Nicaragua : une initiative inédite d’Incofin protège près de dix-huit mille producteurs de café et de céréales contre les conséquences du changement climatique

décembre 6, 2018

Cette année, Incofin CVSO, à travers de son programme d’assistance, a soutenu une initiative en faveur de la création d’une micro-assurance agricole visant à protéger les petits agriculteurs du Nicaragua des effets souvent dévastateurs du changement climatique.  Le produit d’assurance utilise l’imagerie satellitaire pour mesurer l’ampleur des sécheresses et des tempêtes au niveau individuel de l’agriculteur, déclenchant des paiements qui assurent une stabilité financière aux agriculteurs lorsque des événements climatiques se produisent.

Récemment encore, faute de connaissances, de confiance ou de moyens financiers, les petits agriculteurs nicaraguayens ne disposaient d’aucune sorte d’assurance climat. L’initiative d’Incofin transfère la gestion et les paiements de cette assurance au niveau du groupe et entre les mains des institutions de microfinance (IMF) locales. Le succès est au rendez-vous.

À long terme, avec le Honduras, Haïti et le Myanmar, le Nicaragua risque de faire partie des principales victimes du changement climatique, révèle le Global Climate Risc Index (CRI). Ce pays d’Amérique centrale est de plus en plus confronté à la dégradation des récoltes par les sécheresses persistantes, les précipitations de longue durée et les ouragans. Les prix des assurances agricoles contre les événements climatiques extrêmes, cependant, grimpent en flèche. Et souvent, les petits paysans ne connaissent pas le principe de l’assurance ou s’en méfient. Une situation épineuse, surtout pour les paysans les plus vulnérables, celles et ceux qui cultivent une parcelle louée ou de faible dimension.

Incofin est le premier à s’engager en faveur de ce groupe avec une assurance de niveau intermédiaire. Concrètement, ce sont les institutions locales de microcrédit qui s’assurent d’abord. Lorsque les intempéries frappent les terres et le bétail des exploitants, l’assureur indemnise les IMF (instituts de microfinance). Avec ces remboursements, les institutions en question alimentent un fonds de réserve spécial pour les fermiers locaux.
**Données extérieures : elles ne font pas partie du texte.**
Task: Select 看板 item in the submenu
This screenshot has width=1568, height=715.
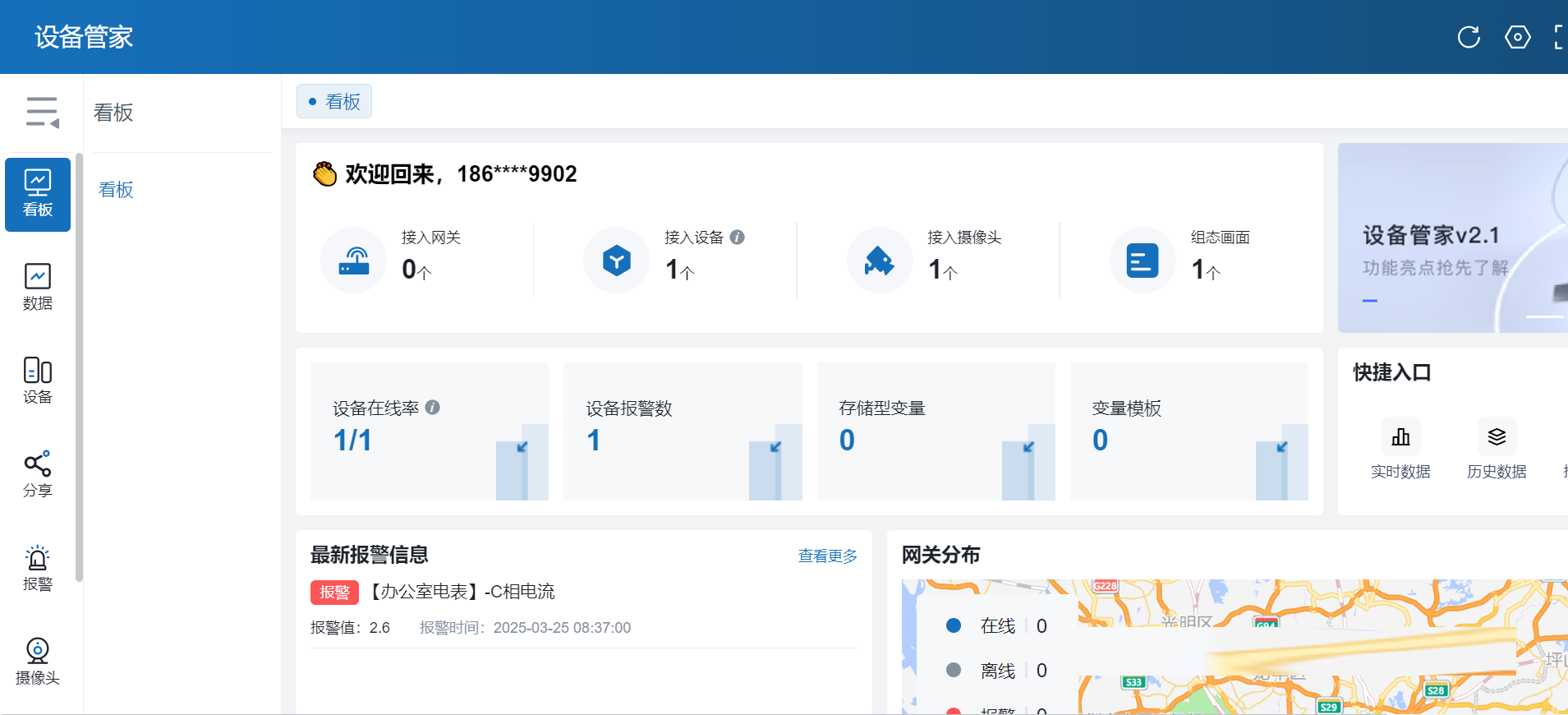Action: pos(116,190)
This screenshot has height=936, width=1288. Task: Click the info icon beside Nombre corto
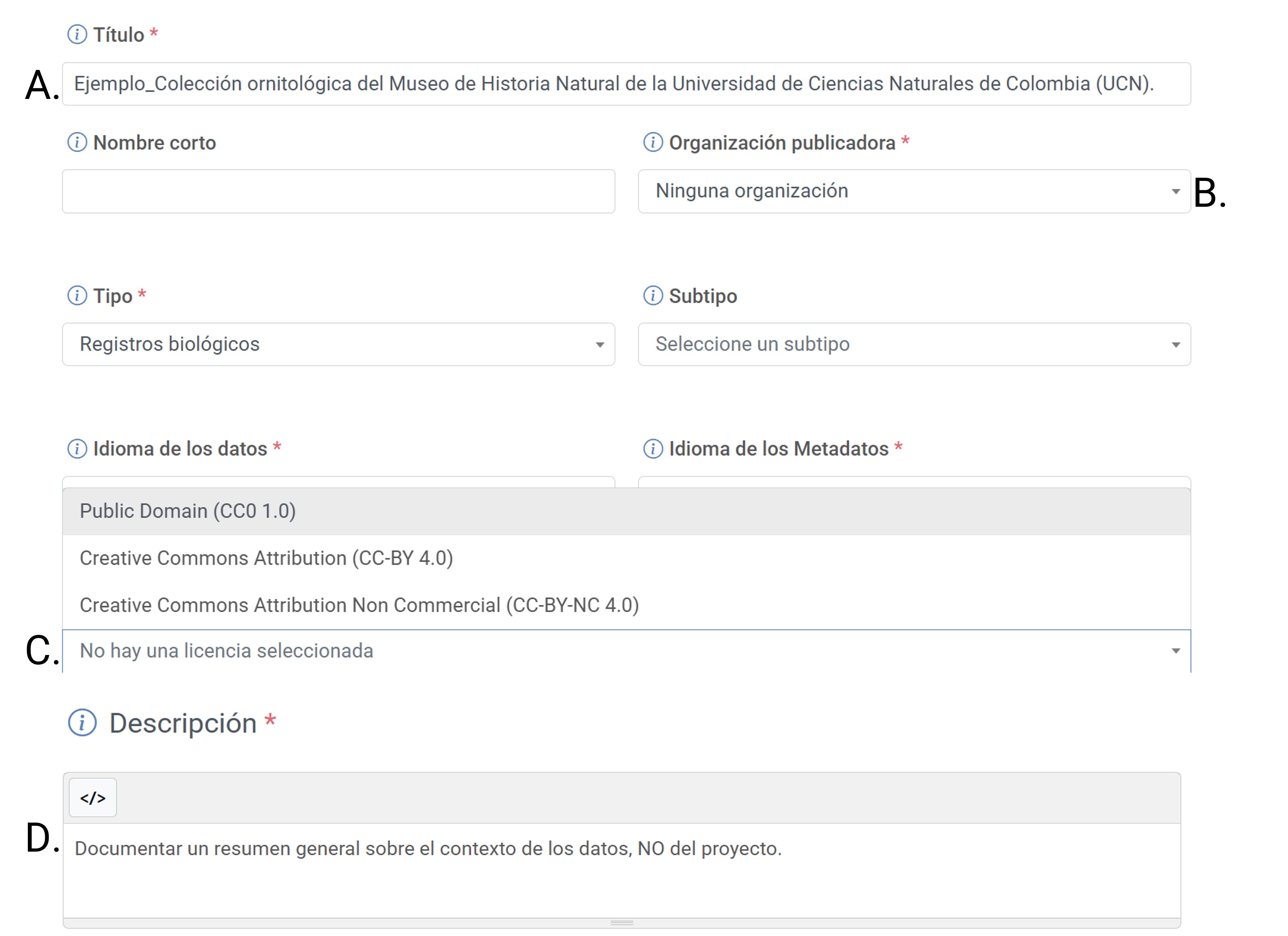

Ensuite, les IMF analysent la situation des agriculteurs dans la région touchée afin d’identifier ceux qui ont subi le plus lourd préjudice. Chose unique pour une assurance agricole, le dispositif ne protège pas seulement les cultivateurs des phénomènes extrêmes, mais aussi des changements climatiques plus fréquents, à plus petite échelle, qui exercent des effets durablement néfastes. Enfin, les IMF restructurent les crédits des agriculteurs locaux ou assouplissent les délais de remboursement. Dans ces conditions, les paysans sont en mesure de conserver un revenu régulier pour nourrir leur famille.

Incofin a lancé le projet en juillet 2017 avec la collaboration des IMF locales Fundenuse, Fundeser et MiCrédito ainsi qu’avec le soutien financier de l’Inter-American Development Bank (IADB), de la Nederlandse Ontwikkelingsbank (FMO) et d’autres acteurs. L’été dernier, après une grande sécheresse, l’initiative a prouvé son bien-fondé et son efficacité pour les producteurs locaux de café et de céréales. Elles renforcent la résistance des familles paysannes aux effets du changement climatique.